“HOBFLOPS CNNs: Hardware Optimized Bitslice-Parallel Floating-Point Operations for Convolutional Neural Networks”, 2020-07-11 (; similar):
Convolutional neural networks (CNNs) are typically trained using 16-bit or 32-bit floating-point (FP) and research show that low-precision floating-point (FP) can be highly effective for inference. Low-precision FP can be implemented in field programmable gate array (FPGA) and application-specific integrated circuit (ASIC) accelerators, but existing processors do not generally support custom precision FP.
We propose hardware optimized bitslice-parallel floating-point operators (HOBFLOPS), a method of generating efficient custom-precision emulated bitslice-parallel software FP arithmetic.

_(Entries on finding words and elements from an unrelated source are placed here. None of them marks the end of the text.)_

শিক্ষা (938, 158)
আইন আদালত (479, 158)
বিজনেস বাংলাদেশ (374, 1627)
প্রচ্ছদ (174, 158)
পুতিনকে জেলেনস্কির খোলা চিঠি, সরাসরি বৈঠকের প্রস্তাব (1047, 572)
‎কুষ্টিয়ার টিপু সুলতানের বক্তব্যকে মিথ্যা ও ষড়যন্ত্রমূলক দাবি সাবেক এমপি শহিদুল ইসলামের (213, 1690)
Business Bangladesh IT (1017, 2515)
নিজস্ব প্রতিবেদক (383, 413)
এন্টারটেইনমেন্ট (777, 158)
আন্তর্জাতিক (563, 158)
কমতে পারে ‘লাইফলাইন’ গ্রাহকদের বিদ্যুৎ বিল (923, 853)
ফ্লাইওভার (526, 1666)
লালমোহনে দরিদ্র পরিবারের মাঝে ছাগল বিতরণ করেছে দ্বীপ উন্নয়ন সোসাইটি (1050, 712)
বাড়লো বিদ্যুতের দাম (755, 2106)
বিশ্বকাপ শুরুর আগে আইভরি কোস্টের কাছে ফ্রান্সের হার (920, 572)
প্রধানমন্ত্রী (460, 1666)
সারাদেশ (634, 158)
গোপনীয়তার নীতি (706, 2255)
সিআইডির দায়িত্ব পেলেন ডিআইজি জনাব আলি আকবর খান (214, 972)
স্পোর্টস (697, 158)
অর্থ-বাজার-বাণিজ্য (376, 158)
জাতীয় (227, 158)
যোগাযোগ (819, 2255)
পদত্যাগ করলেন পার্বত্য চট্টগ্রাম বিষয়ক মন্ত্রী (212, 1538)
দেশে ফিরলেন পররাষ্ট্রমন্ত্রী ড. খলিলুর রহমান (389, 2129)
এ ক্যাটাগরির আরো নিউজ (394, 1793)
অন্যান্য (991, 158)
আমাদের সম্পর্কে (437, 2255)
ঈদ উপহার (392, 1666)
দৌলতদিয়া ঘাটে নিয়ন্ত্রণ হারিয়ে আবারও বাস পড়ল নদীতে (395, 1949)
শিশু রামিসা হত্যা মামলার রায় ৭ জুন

We generate custom-precision FP routines optimized using a hardware synthesis design flow to create circuits. We provide standard cell libraries matching the bitwise operations on the target microprocessor architecture, and a code-generator to translate the hardware circuits to bitslice software equivalents. We exploit bitslice parallelism to create a very wide (32–512 element) vectorized convolutional neural network (CNN) convolution.
Hardware optimized bitslice-parallel floating-point operators (HOBFLOPS) multiply-accumulate (MAC) performance in CNN convolution on ARM and Intel processors are compared to Berkeley’s SoftFP16 equivalent MAC. HOBFLOPS16 outperforms SoftFP16 by 8× on Intel AVX512. HOBFLOPS offers arbitrary-precision FP with custom range and precision eg. HOBFLOPS9 performs at 6× the performance of HOBFLOPS16 on ARM Neon.
HOBFLOPS allows researchers to prototype different levels of custom FP precision in the arithmetic of software CNN accelerators. Furthermore, HOBFLOPS fast custom-precision FP CNNs may be valuable in cases where memory bandwidth is limited.